The gypsy adventure most prominent in my mind began when a gypsy woman with a baby came to my grandparents' house in Benton, begging. All the adults at home filled the doorway, presenting a solid front against any advancement the visitor on the other side of the screen door might have tried to make. With firm tones they sent her away, securely hooking the screen door as they watched her depart. I was admonished to beware of the gypsies!
Much later that day, when my keepers were certain the gypsies had gone, they let me go next door to J. N. Johnson’s Bargain Store, my closest and favorite School House Hill haunt with its display of candy and other edibles. Mr. Johnson, who had a mustache, was fuming and fussing and exclaiming over what had happened to him that day. It seems the gypsy woman with baby had entered his bargain-filled store, obviously reconnoitering, because an hour or so after he had escorted her out, a car overloaded with gypsies, including the woman and baby, had stopped directly in front of his building, and they had all piled into his merchandise-crammed emporium, immediately fanning out. Alone in the store, he tried to move about among them, but it was evident that they were purloining everything they could get their hands on in the confusion they were creating. Then, at a signal, they all rushed out and climbed into the car, which sped away. He ran out and stood in the road trying to see the license plate, then hurried back into the store and called the jail. But he got no satisfaction there; the person with whom he talked just dismissed it as inevitable when the gypsies were around--which made him madder than ever. If he weren't a Republican, they would have helped him, he always claimed bitterly. I can recall this story well because until he died in the early 1940s I heard him relive this experience at least once a month.

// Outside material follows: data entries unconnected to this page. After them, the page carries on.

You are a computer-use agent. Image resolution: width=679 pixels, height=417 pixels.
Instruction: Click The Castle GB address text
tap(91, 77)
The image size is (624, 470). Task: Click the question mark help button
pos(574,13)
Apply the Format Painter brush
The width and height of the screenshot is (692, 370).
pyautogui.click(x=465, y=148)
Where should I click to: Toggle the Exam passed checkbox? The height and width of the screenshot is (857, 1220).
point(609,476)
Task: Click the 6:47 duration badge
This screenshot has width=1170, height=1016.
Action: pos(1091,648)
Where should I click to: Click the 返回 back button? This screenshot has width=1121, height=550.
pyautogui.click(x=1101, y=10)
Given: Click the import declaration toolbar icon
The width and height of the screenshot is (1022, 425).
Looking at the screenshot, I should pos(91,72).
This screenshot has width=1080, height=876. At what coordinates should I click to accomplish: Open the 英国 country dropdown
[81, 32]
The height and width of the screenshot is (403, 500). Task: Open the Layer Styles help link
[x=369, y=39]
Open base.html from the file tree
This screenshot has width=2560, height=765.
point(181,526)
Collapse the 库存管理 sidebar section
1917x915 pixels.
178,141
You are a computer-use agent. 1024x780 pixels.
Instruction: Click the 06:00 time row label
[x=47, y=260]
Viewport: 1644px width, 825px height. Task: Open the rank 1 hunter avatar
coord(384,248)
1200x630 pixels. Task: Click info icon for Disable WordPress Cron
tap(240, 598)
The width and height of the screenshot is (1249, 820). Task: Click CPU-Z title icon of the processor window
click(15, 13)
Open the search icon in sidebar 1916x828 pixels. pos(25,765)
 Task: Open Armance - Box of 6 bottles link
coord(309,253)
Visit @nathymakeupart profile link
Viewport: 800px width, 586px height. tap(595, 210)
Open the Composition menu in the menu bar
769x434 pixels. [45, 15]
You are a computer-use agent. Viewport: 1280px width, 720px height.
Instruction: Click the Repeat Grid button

The story is told that when the gypsies were in temporary residence at The Pines they quickly learned to avoid Kimbrough and Stamper's General Merchandise in Ocoee, for my Great Aunt Lillie Kimbrough, who could be a formidable figure, would meet them at the front door, offering to take their orders while they stayed on the porch. Of course, she had stong back-up in the store, a luxury which solo merchant Mr. Johnson did not have.